• Tuesday, May 28, 2024


Pakistan gets $2 billion deposit from Saudi Arabia

Pakistan’s finance minister Ishaq Dar (Photo by FAROOQ NAEEM/AFP via Getty Images)

By: Chandrashekar Bhat

PAKISTAN’S desperately low foreign exchange reserves were boosted on Tuesday (11) with a $2 billion deposit from Saudi Arabia, ahead of a key IMF meeting this month to approve a new deal.

The economy has been stricken by a balance-of-payments crisis as it attempts to service crippling external debt, while months of political chaos have scared off foreign investment.

Inflation has rocketed, the rupee has reached a record low against the dollar, and the country is struggling to afford imports, causing a severe decline in industrial output.

“Saudi Arabia had announced in the recent past that it would deposit an additional $2 bn dollars in the account of the State Bank of Pakistan – that has been credited to the account of the State Bank,” Pakistan’s finance minister Ishaq Dar said in a televised press conference.

▶ **Tasks and exercises**:
a) List every person named in the news report on Pakistan's Saudi deposit.
b) Answer these questions using the news report on Pakistan's Saudi deposit:
(i) What was the size of the deposit from Saudi Arabia?
(ii) Where has the rupee fallen against the dollar?
(iii) In what setting did Ishaq Dar make his statement?
c) Write the next part of the news report on Pakistan's Saudi deposit, starting after its final sentence.

▶ **Stored entries**:
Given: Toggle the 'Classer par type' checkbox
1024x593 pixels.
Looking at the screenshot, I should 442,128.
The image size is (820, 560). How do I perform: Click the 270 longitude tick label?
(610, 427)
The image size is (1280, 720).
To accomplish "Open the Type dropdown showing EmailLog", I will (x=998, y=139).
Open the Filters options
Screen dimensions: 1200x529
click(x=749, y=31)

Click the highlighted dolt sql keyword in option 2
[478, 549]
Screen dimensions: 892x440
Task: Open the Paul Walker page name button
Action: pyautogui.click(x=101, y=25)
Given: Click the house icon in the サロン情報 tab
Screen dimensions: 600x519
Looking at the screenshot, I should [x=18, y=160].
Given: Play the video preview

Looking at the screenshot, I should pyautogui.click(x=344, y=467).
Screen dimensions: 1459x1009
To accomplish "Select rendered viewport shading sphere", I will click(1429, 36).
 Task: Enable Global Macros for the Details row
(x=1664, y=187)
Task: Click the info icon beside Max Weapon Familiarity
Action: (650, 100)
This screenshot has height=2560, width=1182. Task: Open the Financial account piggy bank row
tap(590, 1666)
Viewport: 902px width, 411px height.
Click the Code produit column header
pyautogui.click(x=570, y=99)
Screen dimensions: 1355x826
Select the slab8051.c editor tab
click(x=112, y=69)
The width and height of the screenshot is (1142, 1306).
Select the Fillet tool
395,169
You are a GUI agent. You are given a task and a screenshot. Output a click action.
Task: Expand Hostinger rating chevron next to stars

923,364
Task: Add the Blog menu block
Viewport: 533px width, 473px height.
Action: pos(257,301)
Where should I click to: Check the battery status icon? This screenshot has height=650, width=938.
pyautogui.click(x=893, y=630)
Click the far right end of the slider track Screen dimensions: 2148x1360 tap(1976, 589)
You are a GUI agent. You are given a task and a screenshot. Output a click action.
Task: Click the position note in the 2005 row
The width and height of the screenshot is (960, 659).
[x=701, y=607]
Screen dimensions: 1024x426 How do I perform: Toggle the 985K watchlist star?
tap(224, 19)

▶ **Set of answers**:
a) Ishaq Dar, Chandrashekar Bhat, FAROOQ NAEEM

b)
(i) $2 billion
(ii) To a record low
(iii) A televised press conference

c)
It brings state foreign reserves to a total of $6.5 bn, an almost 50 per cent increase compared to last week’s account balance.

Faisal Shaji, a research analyst with Standard Capital Securities, said the deposit will stabilise Pakistan’s foreign exchange reserves and will improve its credit rating in the international market.

“This is also a big and positive development towards the IMF program. As a result, Pakistan’s currency will be strengthened and it will have a better impact on the stock market.”

After months of prolonged negotiations, the IMF last week announced a new standby deal worth $3 billion for Pakistan after the government met the final conditions, including securing guarantees of further financial support from friendly nations.

The standby deal will be considered for approval by the IMF’s executive board by mid-July.

Years of financial mismanagement have pushed Pakistan’s economy to the limit, exacerbated by the Covid pandemic, a global energy crisis and record floods that submerged a third of the country last year.

Pakistan’s headline inflation eased for the first time in seven months in June, figures released last week showed, a bright spot for a beleaguered government that must call an election this year.